I dubbi dell’affranto Spalletti: ora valuta anche le dimissioni
Luciano è molto deluso dal tracollo emotivo della squadra: la mancata qualificazione in Champions è solo la punta dell’iceberg

C’erano segnali che qualcosa si stesse incrinando, ma probabilmente nessuno immaginava che Luciano Spalletti potesse arrivare addirittura a riflettere sulle dimissioni dalla Juventus. Eppure il clima che filtra attorno alla Continassa racconta proprio questo: un allenatore deluso, svuotato, quasi tradito da una squadra che sembrava aver finalmente recepito le sue idee e che invece, nel momento decisivo della stagione, si è sciolta sotto la pressione di arrivare a un risultato per la verità tutt’altro che impossibile da raggiungere. Il tecnico pensava di aver rimesso ordine, di aver dato una struttura tattica e soprattutto mentale a un gruppo fragile, ma il tracollo delle ultime settimane ha riportato tutto al punto di partenza, alimentando dubbi profondi sul valore reale della rosa e sulla tenuta emotiva dello spogliatoio. Più ancora dei risultati, secondo La Stampa, ad aver colpito il tecnico sarebbe stata la totale assenza di personalità mostrata dalla squadra nei passaggi chiave del campionato.
Non semplici parole
Le parole pronunciate dopo la sconfitta contro la Fiorentina non sembrano allora essere state casuali. Quando Spalletti ha parlato apertamente della possibilità di “mettersi in discussione”, il messaggio andava ben oltre il semplice sfogo del post partita. Dentro quella frase c’era tutta la frustrazione di un allenatore che probabilmente si aspettava una reazione diversa dal gruppo, soprattutto dopo mesi di lavoro complicati ma apparentemente produttivi. Ora invece il derby contro il Torino assume contorni pesantissimi: non soltanto per la corsa Champions, ma per la sopravvivenza stessa del progetto tecnico. Senza qualificazione all’Europa che conta, la Juventus rischierebbe un ridimensionamento inevitabile e molti dei rinforzi richiesti da Spalletti potrebbero restare soltanto idee. In questo scenario, continuare avrebbe senso solo con garanzie che oggi sembrano molto lontane.
Guardarsi allo specchio
A rendere ancora più instabile il quadro c’è poi la situazione societaria. I rapporti tra Spalletti e Damien Comolli non sarebbero mai davvero decollati e la sensazione è che alla Juventus manchi oggi una linea forte e condivisa. Anche il futuro dell’amministratore delegato appare intanto incerto, dettaglio che inevitabilmente complica ogni programmazione. Ed è proprio questa precarietà generale a rendere credibile uno scenario che fino a poche settimane fa sarebbe sembrato a chiunque estremo e persino folle.
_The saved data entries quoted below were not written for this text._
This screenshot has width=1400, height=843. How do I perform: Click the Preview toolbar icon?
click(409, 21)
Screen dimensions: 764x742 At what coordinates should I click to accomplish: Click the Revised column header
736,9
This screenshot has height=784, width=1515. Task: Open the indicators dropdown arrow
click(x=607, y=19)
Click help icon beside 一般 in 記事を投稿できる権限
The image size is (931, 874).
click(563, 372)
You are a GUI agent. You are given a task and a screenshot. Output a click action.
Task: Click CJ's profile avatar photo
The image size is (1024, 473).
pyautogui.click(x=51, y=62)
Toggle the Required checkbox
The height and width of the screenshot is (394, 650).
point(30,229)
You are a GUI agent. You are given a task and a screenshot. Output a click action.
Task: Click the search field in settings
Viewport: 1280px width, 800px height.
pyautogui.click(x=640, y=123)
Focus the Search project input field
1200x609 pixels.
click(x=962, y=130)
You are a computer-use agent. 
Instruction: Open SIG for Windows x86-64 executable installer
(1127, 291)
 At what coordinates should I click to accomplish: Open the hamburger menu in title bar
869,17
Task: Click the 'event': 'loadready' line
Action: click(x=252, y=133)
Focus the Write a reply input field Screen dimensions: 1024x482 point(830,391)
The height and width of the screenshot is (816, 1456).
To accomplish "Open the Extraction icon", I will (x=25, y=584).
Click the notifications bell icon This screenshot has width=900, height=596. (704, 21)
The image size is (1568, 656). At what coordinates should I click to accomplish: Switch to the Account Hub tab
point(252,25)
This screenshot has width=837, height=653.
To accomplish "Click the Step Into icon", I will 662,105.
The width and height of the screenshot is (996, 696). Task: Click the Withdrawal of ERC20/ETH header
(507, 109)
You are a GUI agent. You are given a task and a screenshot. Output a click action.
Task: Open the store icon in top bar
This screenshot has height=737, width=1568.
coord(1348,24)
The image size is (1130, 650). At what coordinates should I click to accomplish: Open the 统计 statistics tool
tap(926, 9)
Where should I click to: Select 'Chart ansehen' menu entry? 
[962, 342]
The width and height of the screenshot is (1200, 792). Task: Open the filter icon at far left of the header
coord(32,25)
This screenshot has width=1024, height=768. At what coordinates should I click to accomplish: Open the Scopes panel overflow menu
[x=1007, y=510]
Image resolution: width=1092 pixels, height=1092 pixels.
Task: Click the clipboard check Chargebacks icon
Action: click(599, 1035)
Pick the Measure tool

Se davvero dovesse arrivare una separazione, per Spalletti sarebbe un altro colpo durissimo dopo l’addio alla Nazionale italiana: due progetti consecutivi naufragati prima del tempo, due contesti in cui il tecnico avrebbe percepito di non essere riuscito a incidere fino in fondo. E a quel punto, più che una questione tattica, diventerebbe inevitabile interrogarsi sul perché anche uno come lui fatichi oggi a trovare continuità ai massimi livelli.